**What is needed**
From the data below, pull out every line that contains the string "pyautogui", treating uppercase and lowercase as different.

Items stored from a collection:
################
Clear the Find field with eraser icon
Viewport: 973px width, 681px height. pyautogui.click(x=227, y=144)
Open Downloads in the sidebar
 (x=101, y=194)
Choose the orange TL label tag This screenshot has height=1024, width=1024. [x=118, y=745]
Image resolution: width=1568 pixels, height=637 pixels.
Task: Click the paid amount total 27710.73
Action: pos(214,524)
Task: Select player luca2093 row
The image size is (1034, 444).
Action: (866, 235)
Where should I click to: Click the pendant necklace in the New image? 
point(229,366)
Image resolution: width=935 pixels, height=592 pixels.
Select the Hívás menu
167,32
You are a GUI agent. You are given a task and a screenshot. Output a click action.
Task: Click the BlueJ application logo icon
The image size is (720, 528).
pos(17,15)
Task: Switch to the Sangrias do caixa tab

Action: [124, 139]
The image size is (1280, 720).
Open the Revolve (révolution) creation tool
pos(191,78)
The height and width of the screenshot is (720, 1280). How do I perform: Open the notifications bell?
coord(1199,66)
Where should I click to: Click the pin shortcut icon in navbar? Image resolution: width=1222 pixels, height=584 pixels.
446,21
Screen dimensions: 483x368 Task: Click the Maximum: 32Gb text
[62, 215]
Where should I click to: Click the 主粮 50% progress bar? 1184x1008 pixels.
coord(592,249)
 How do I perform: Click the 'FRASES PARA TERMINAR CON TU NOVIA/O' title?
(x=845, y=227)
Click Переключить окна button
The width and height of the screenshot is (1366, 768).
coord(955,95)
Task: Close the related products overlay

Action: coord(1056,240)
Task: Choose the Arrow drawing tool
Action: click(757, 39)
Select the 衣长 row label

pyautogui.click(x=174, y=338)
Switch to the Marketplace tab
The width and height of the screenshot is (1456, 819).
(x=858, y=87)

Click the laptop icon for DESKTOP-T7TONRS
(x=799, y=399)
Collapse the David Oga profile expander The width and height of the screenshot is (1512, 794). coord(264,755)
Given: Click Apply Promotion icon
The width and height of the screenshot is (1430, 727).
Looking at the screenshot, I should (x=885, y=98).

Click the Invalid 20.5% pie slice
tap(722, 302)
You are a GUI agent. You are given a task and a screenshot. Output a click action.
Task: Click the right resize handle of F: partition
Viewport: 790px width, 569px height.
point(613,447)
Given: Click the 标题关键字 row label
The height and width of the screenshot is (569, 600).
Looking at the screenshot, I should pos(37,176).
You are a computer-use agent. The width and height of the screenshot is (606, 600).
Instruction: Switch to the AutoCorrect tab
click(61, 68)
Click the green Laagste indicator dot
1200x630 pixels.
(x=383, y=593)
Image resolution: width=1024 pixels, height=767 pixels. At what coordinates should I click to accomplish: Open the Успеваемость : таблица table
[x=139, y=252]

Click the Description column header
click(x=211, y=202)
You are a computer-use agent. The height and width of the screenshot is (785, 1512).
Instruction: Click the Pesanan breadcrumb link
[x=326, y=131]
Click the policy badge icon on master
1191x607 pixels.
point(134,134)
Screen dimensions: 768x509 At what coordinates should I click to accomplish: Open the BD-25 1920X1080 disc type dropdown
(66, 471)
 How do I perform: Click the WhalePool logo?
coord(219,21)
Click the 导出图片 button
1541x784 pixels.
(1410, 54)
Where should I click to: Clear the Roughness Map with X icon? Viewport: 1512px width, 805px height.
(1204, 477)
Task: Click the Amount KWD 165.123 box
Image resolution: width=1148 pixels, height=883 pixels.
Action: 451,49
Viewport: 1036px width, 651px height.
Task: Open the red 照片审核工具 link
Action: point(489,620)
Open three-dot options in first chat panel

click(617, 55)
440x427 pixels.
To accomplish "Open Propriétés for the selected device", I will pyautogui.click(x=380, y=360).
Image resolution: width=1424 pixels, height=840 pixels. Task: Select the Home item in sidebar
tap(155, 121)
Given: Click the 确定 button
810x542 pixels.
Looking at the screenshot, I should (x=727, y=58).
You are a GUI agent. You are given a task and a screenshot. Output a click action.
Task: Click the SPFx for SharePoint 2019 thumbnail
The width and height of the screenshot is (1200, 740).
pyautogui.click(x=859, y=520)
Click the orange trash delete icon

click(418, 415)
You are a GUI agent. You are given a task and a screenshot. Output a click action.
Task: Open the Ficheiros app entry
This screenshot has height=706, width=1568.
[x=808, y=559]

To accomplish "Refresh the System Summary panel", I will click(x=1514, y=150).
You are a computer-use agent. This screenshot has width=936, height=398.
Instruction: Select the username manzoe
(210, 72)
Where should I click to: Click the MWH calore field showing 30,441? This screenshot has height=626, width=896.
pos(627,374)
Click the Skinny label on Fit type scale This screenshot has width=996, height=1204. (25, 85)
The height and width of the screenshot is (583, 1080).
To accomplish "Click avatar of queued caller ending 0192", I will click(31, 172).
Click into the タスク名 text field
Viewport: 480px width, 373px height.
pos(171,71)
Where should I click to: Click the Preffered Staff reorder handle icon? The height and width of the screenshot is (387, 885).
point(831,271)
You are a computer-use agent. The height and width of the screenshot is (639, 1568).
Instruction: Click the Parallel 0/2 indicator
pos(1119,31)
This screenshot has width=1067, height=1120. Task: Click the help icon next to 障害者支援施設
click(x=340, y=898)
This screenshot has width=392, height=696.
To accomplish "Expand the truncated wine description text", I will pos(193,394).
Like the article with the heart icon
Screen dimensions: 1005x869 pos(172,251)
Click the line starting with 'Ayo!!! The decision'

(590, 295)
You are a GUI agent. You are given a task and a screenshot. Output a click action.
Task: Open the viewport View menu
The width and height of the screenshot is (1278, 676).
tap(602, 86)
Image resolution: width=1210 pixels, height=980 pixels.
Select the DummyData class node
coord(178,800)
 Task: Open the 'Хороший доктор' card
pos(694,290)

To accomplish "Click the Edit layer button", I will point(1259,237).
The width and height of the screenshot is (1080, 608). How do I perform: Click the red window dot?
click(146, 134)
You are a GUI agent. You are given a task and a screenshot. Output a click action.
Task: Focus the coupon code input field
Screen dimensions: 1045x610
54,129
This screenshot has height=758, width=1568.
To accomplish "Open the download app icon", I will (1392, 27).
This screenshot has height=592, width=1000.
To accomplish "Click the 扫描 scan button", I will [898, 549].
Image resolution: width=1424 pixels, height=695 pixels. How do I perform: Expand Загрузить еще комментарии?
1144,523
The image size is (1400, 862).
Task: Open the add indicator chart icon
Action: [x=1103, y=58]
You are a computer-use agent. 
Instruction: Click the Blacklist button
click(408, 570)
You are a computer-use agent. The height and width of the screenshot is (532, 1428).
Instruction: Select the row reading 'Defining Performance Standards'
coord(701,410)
################
**Solved exercise**
Viewport: 973px width, 681px height. pyautogui.click(x=227, y=144)
pyautogui.click(x=174, y=338)
To accomplish "Open Propriétés for the selected device", I will pyautogui.click(x=380, y=360).
pyautogui.click(x=859, y=520)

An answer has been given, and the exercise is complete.